For instance, the tactile reality of Slat Solution offers a clarity that no mission statement can match; it manages sound because of its physical properties, not because it “socialized a document” about acoustics.
Per cycle of manager jargon.
In our meeting, the manager is now talking about “unlocking hidden value.” I look at Carlos J. He is looking at his notes. He has written the number 44 and circled it 4 times. I realize later that 44 is the number of minutes we’ve been in this room. That’s 44 minutes of human life, of potential, of breath, traded for a series of sounds that mean nothing. We are burning our most precious resource-time-on the altar of looking professional. I once wrote a 34-page manual for a department that used the word “alignment” 74 times. I went back and read it recently. I realized that if you deleted every sentence containing jargon, the manual would have been 4 pages long and twice as useful. I had committed a crime against the English language, and I did it because I was afraid. I was afraid that if I wrote simply, people would see that the project I was leading was actually quite small and unimportant.
And at the end of the day, you go home and you’re tired, but you don’t know why. You’re tired because you’ve spent 8 hours translating your thoughts into a language that doesn’t have a word for “I don’t know” or “This is hard.”
The Desire for the Plug
I want to break the cycle. I want to stand up in the next meeting and say, “I have no idea what you just said, and I think you don’t either.” But I probably won’t. I’ll probably just check my phone and see that I have 84 new emails, most of which will ask me to “circle back” or “deep dive” into a “strategic initiative.” I’ll reply with a thumb-up emoji, the ultimate jargon of the modern era-a symbol that means everything and nothing at the same time.
👍
The ultimate non-verbal abstraction: The Thumb Up Emoji
Carlos J. catches my eye as the meeting finally breaks at 4:14 PM. He smiles, a slow, sad smile that reaches his eyes. He leans over and whispers, “I think the paradigm has been sufficiently shifted, don’t you?” We both laugh, a sound that is dangerously clear in the quiet room. It is the only honest thing that has happened in the last 64 minutes.
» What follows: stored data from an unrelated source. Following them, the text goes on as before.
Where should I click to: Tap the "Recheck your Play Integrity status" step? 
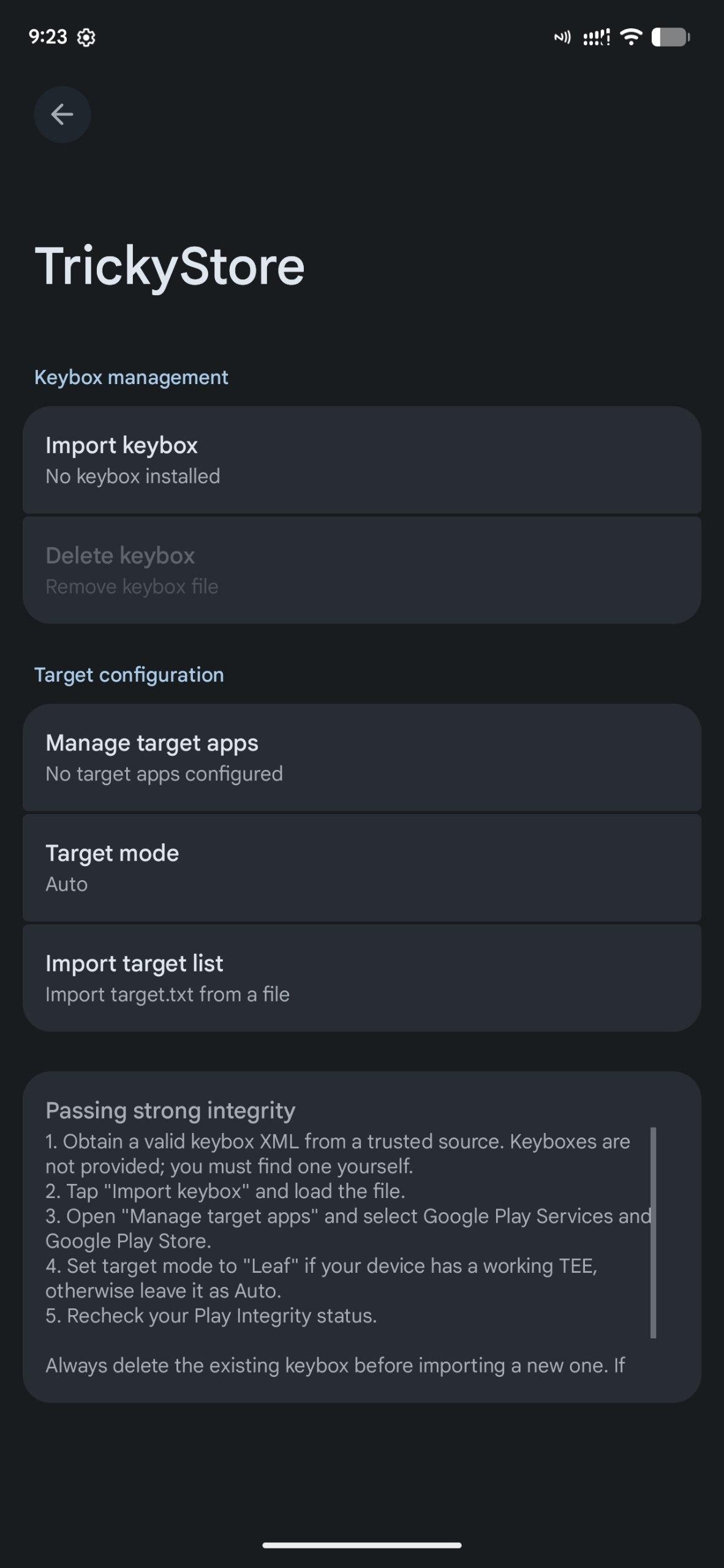[x=211, y=1316]
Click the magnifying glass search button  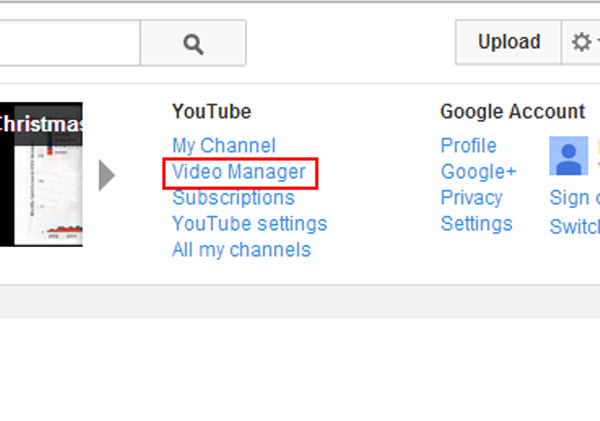193,43
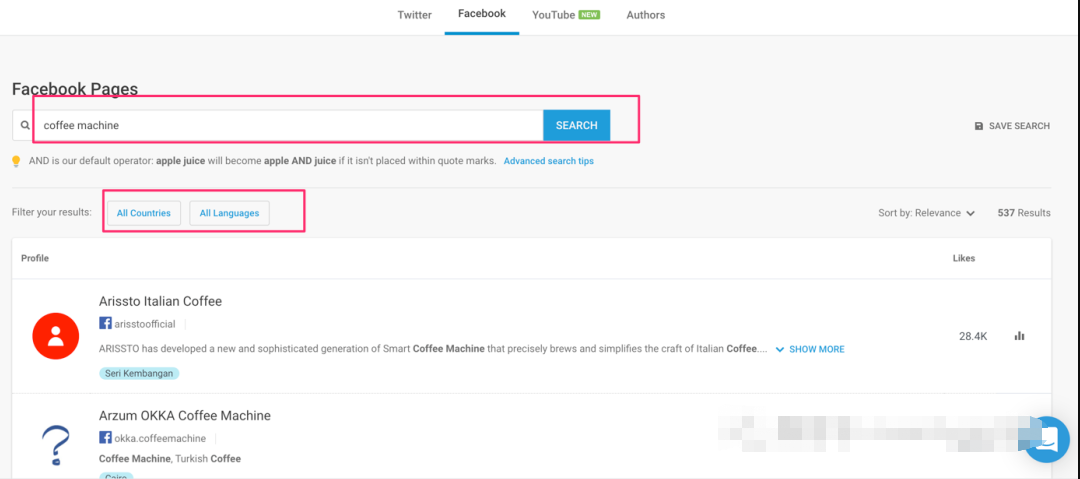The width and height of the screenshot is (1080, 479).
Task: Select the Seri Kembangan location tag
Action: click(139, 373)
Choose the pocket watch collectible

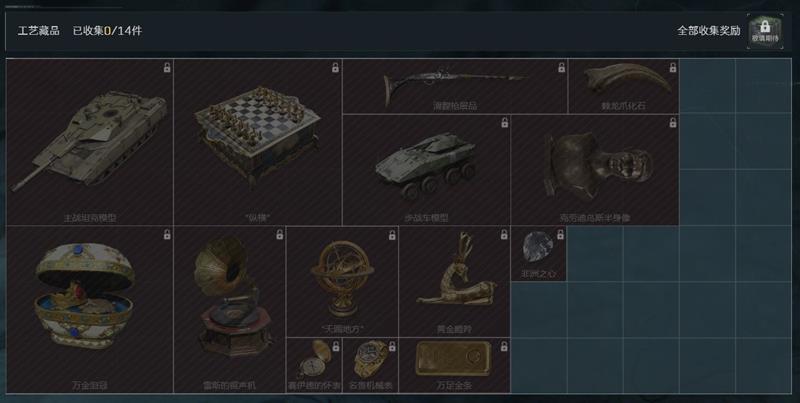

I walk out into the July heat, the 94-degree air hitting me like a physical wall. It feels wonderful. It’s hot, it’s oppressive, and it’s real. There is no jargon for the sun. It just burns. And as I walk toward my car, I think about those 234 minutes I spent on the Christmas lights. I think about how they are sitting in a box right now, perfectly straight, waiting for their turn to shine. They don’t need a go-to-market strategy. They just need a plug. They just need to be turned on.